→ Your goal:
Write out the lines starting with the one containing "Select the lowest" and going on through the one containing "point(155,66)", copying them exactly.

start Data shown

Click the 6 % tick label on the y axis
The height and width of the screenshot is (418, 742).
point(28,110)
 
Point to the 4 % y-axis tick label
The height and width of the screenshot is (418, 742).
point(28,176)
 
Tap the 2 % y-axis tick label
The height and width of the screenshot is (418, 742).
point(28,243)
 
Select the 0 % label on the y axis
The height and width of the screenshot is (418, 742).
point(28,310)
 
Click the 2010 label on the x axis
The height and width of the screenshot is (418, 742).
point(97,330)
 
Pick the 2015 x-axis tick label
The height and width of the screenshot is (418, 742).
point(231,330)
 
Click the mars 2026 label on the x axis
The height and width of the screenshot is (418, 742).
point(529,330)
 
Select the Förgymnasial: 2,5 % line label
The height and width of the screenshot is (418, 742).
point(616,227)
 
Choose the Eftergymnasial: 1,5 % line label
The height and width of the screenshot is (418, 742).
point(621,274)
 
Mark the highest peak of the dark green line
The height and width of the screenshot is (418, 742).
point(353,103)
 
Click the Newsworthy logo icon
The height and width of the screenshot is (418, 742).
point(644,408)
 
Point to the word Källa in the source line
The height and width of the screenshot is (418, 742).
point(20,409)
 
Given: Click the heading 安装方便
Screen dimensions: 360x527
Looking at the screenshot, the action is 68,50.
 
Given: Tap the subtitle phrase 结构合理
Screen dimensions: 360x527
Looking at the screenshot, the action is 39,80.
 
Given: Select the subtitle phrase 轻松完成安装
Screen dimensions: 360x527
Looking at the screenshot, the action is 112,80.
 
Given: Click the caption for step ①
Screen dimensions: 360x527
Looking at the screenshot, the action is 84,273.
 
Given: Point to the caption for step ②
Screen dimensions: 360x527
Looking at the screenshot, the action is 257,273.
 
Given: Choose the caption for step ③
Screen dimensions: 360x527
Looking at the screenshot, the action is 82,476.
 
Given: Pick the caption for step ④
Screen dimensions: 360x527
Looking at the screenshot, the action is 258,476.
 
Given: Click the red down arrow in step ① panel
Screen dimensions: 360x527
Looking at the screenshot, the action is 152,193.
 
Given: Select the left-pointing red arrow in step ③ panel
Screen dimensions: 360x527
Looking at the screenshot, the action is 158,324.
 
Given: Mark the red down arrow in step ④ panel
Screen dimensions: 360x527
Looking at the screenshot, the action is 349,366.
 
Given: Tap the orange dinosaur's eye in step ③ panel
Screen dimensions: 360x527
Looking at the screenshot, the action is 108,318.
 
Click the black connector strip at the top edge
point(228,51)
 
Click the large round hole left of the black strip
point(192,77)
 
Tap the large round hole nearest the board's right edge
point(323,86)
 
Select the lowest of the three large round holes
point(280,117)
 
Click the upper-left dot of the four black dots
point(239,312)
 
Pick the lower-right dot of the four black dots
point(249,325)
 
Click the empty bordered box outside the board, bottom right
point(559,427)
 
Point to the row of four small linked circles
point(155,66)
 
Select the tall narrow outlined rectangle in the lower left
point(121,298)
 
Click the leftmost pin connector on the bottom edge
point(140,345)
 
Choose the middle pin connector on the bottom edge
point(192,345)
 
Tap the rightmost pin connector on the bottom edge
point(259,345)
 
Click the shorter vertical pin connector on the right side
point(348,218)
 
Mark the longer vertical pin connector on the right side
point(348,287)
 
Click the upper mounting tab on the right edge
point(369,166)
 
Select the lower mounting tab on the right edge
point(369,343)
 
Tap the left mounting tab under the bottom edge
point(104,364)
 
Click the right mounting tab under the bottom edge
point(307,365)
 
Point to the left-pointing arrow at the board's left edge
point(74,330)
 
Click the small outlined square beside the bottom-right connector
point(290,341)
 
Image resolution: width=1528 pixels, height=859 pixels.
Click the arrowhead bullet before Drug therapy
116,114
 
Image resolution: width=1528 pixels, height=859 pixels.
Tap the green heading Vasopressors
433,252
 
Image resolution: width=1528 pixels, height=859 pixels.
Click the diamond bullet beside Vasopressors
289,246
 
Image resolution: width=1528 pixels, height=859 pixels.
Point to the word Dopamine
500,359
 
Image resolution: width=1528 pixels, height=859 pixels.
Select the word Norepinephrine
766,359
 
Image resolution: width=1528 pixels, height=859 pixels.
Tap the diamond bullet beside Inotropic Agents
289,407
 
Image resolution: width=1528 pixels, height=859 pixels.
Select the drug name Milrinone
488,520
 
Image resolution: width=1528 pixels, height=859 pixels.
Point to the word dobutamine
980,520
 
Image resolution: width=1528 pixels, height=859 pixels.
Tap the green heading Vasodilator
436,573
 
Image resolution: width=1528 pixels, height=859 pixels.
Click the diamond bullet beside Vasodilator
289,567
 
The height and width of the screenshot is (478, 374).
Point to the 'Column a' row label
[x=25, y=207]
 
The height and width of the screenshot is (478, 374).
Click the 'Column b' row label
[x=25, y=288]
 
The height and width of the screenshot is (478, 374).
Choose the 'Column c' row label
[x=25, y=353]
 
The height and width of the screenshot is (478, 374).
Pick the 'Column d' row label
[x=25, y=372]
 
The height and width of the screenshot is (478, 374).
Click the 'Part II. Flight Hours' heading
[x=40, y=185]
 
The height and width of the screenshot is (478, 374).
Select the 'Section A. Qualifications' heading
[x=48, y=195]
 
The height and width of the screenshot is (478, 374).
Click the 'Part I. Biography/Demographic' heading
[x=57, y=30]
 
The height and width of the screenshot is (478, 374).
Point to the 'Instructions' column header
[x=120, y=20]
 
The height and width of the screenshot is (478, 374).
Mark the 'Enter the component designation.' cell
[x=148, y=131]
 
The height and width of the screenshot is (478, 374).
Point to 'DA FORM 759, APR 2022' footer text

end Data shown
start Data shown

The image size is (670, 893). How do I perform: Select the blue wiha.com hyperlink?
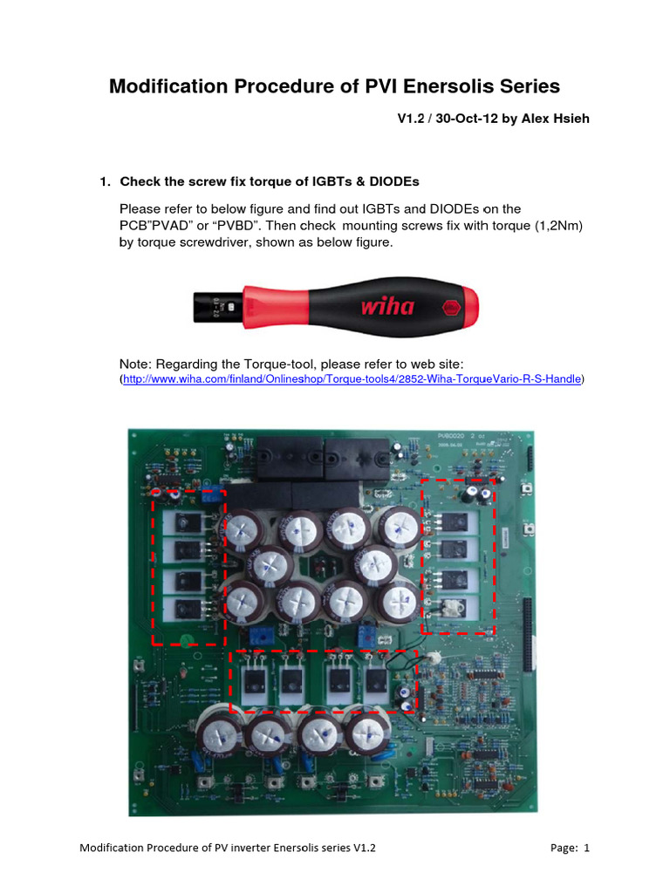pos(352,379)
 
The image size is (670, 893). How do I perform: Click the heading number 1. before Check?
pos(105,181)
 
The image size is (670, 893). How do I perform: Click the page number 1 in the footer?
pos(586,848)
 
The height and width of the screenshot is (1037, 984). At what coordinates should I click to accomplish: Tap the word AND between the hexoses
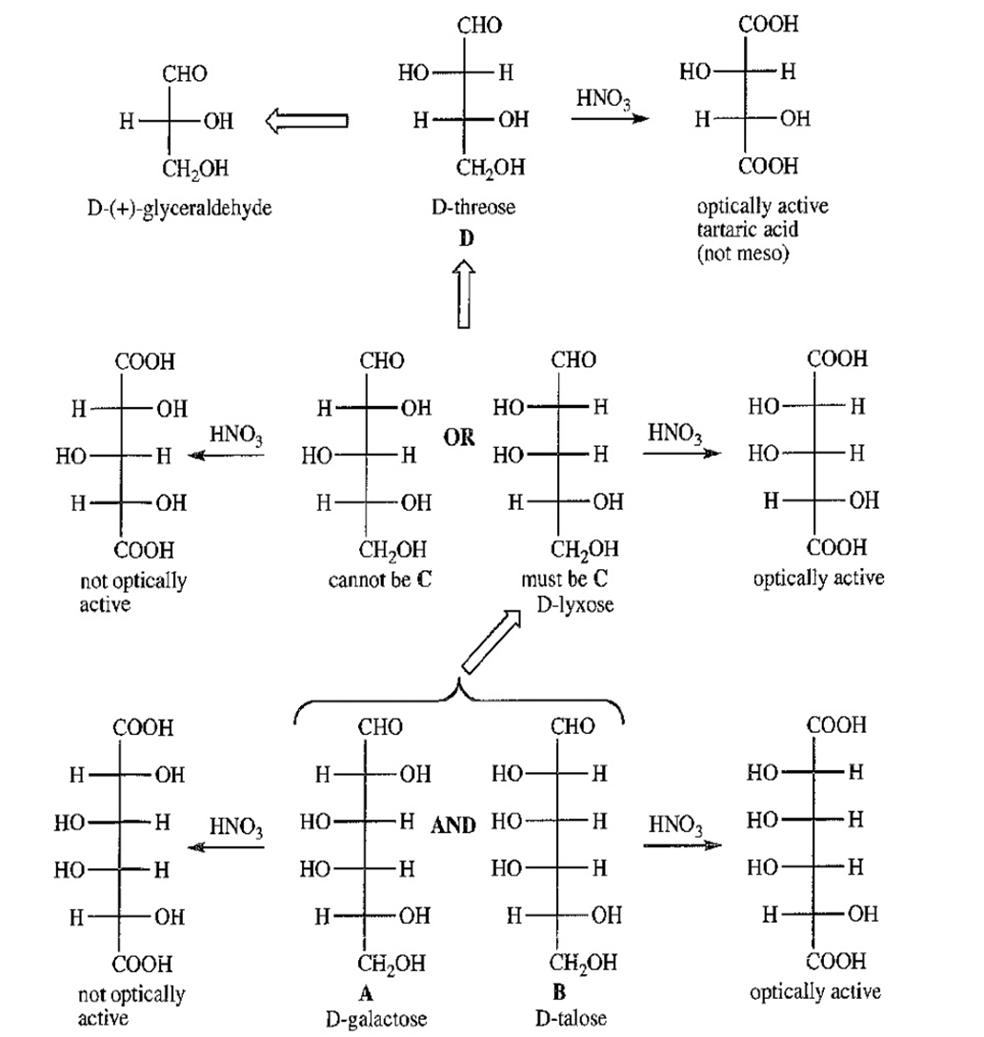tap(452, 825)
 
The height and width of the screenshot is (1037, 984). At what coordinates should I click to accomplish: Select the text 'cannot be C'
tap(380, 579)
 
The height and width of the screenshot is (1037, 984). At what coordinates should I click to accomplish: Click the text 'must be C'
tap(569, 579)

end Data shown

→ Solution:
Select the lowest of the three large round holes
point(280,117)
 
Click the upper-left dot of the four black dots
point(239,312)
 
Pick the lower-right dot of the four black dots
point(249,325)
 
Click the empty bordered box outside the board, bottom right
point(559,427)
 
Point to the row of four small linked circles
point(155,66)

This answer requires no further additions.